とあつて、同項の脚註から、“畑中三応子『ファッションフード、あります。』”を参考にしたらしいと解る。畑中の本は目を通してゐないから、妥当な判断なのかどうかは保留するが、仮に正しい指摘だつたとすれば、“肉じやが”が定着したのは昭和四十年代末から五十年代初頭といふことになる。本当かなあ、と思つたら

 

◾️男心を捕える「私の得意料理は肉じゃが」、

さかのぼると海軍の味?(澁川祐子)

https://jbpress.ismedia.jp/articles/-/21440

 

 といふ一文を見つけた。

 一部を引用しますよ。

 

 1902(明治35)年に書かれ、1917(大正6)年に改定された『家庭日本料理法』(赤堀峯吉、赤堀菊子、赤堀みち子著、大倉書店)には、「牛肉の雑煮」という料理が載っている。

 <牛肉を賽の目に切って鍋へ入れ、ぢやが芋は四つ割位に、人参は小口に切、玉葱も程よく切り、これらを鍋へ混ぜ加へ水と砂糖を入れて、ぐづぐづと煮あげ、醤油を加へて皿へ盛ります>

 レシピを読む限り、立派な肉じゃがだ。

 また、1918(大正7)年9月8日の東京朝日新聞には、「五銭料理」として「小間切肉の甘煮」が紹介されている。材料は、豚肉、馬鈴薯、胡羅蔔、醤油、砂糖、塩とある。肉が牛ではなく豚なのは、当時高価だった牛肉に代わって、豚肉が安価で普及し始めていたからだ。

 

 「肉じゃが」という名前の歴史は、意外に浅い。長い間、「じゃがいもと牛肉の煮物」だったり、「牛肉とじゃがいもの甘煮」だったり、名前に統一性がなかった。「肉じゃが」のネーミングが登場するのは、高度成長期終盤の昭和40年代終わり頃だ。

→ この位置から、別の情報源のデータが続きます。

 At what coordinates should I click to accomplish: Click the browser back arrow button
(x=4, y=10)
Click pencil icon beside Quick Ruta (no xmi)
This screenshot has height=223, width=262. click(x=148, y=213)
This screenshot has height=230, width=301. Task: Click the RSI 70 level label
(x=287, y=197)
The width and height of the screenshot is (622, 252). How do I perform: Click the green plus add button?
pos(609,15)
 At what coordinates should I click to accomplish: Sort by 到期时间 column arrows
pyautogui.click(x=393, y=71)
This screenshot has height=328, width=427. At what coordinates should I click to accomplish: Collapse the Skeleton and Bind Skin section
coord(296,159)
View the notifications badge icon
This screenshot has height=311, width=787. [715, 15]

 昭和40年代後半から50年代前半といえば、ファストフードが一世を風靡した時期。食事の簡便化が進む一方で、成人病なども問題になりはじめていた。健康上の理由から、伝統的な和食を見直す気運が高まっていた。そこに肉じゃがは、ぴたりとはまったのである。

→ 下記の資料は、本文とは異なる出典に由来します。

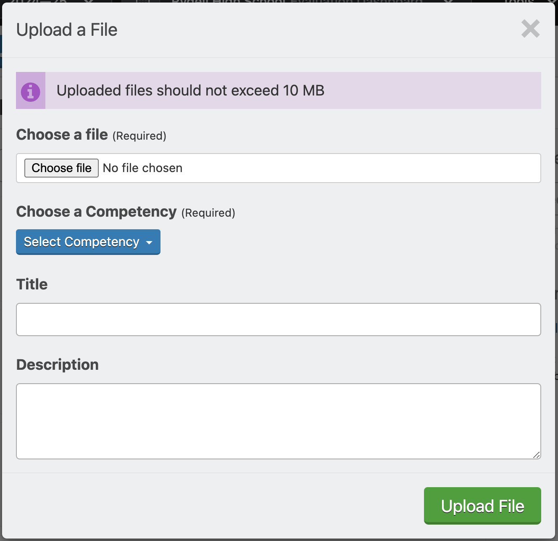Viewport: 558px width, 541px height.
Task: Click inside the Title input field
Action: (x=278, y=319)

 昭和50年代、「肉じゃが」という名前が広まっていくにつれ、次第に「おふくろの味」として注目を浴びるようになる。「肉じゃが」が「おふくろの味」として騒がれはじめたのは、実はたかだか30年あまりなのである。

 

 引用前半はいいでせう。海軍式より肉じやがらしい変更が加へられてゐることと、変遷からどうやら牛肉を使ふのが肉じやがの正統であるらしいことが解る。

 後半は少々物足りない。“じゃがいもと牛肉の煮物”や“牛肉とじゃがいもの甘煮”と呼ばれてゐたのであれば、略されて“肉じやが”になつたのだらうと思へるが、それが自然發生的だつたのかどうか(たとへば有名な料理の先生がテレ・ビジョンでさう云つたとか)が曖昧なのが惜しまれる。

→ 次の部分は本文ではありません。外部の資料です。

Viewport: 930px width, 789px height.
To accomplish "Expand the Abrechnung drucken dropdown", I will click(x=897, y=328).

 もうひとつ。澁川は“伝統的な和食を見直す気運が高まっていた。そこに肉じゃがは、ぴたりとはまった”と書くが、たかだか明治以降の生れである肉じやがを“伝統的な和食”とするには無理がある。そんなら白和へや鯵の干物の方が余程、伝統的であらうと思はれる。和食の見直しが正しい見立てとして、豆腐や干物でなく、肉じやが(だけ)に目が向いた理由がはつきりしなくなる。

 そこでここからは、わたしの推測。“じやが芋と牛肉の煮物”乃至“牛肉とじやが芋の甘煮”が広まつたのは、洋食の普及と歩調が近いと思はれる。牛肉と馬鈴薯と玉葱を(炒めて)煮るのは、カレーとシチューに共通する過程で、残るのは味つけのちがひである。煮物が明治以前からあつたのは云ふまでもない。そんな中で目端の利いためし屋の親仁が、“近ごろ評判の洋食屋”から盗んで、和風への転用を試したとしても不思議ではない。日本海海戰での完勝後、呉や舞鶴では、調子に乗つて

「東郷提督御愛用の味」

などと胡散臭ひ看板を立てた連中がゐたかも知れないが、まあそこはいい。肉じやがは要するに、天麩羅が西洋式フライの調理法を援用してとんかつやコロッケを生んだのと同じく、本質的には(解りにくいけれども)和洋折衷の賜物であつた。

 昭和の後期に肉じやがが注目されたのは、“洋風の献立”が当然になつた食卓で、“和風に転化させ易い”ことが大きな事情だつたと思へる。

「ね。奥さん。おうちでカレーやシチューを作るでせう。あれとおんなしなんですよ」

さう聞けば、里芋の煮転がしや鰯の生姜煮の

「名前は聞いたかも知れないけど、食べたことも見たこともないわ」

といふ当時の奥さんでも、それなりに安心して、お鍋に立ち向へたのではなからうか。昭和後期に現役だつた奥さんから、大変な非難を受けさうな不安もあるが、さういふ層がある程度にしても(とここで少し引いておく)あつたから、肉じやがは海軍の主計科から大出世したと考へられはしないだらうか。まことに平和的な出世と云ふべきで、これなら軍隊きらひのひとからも、辛辣な言葉を吐かれずに済む。

 

 さうさう。

 伝説で云はれる、東郷が懐かしがつたのは、ビーフ・シチューであつたといふが、落ち着いて考へると、これも少々あやしい。かれの英國時代をよく知らないままに云ふから、信憑性は正確にゼロなのだが、同じシチューでもアイリッシュ・シチューだつた可能性はないだらうか。

 ラムまたはマトンと馬鈴薯と玉葱。

 味つけは香草と塩胡椒。

 弱火で馬鈴薯が煮崩れるまで煮るだけの料理だが、實にうまさうである。アイルランド人は羊の腎臓を焼いたやつをつまみにギネスやブッシュミルズを呑み、シチューに舌鼓を打つたにちがひない。無愛想といつてもいいし、剛直と呼んでもよい。その風を歓びながら

「こいは、焼酎バ、呑みたか」

英國で呟く東郷青年の姿を想像してみたが、不自然な感じはされなかつた。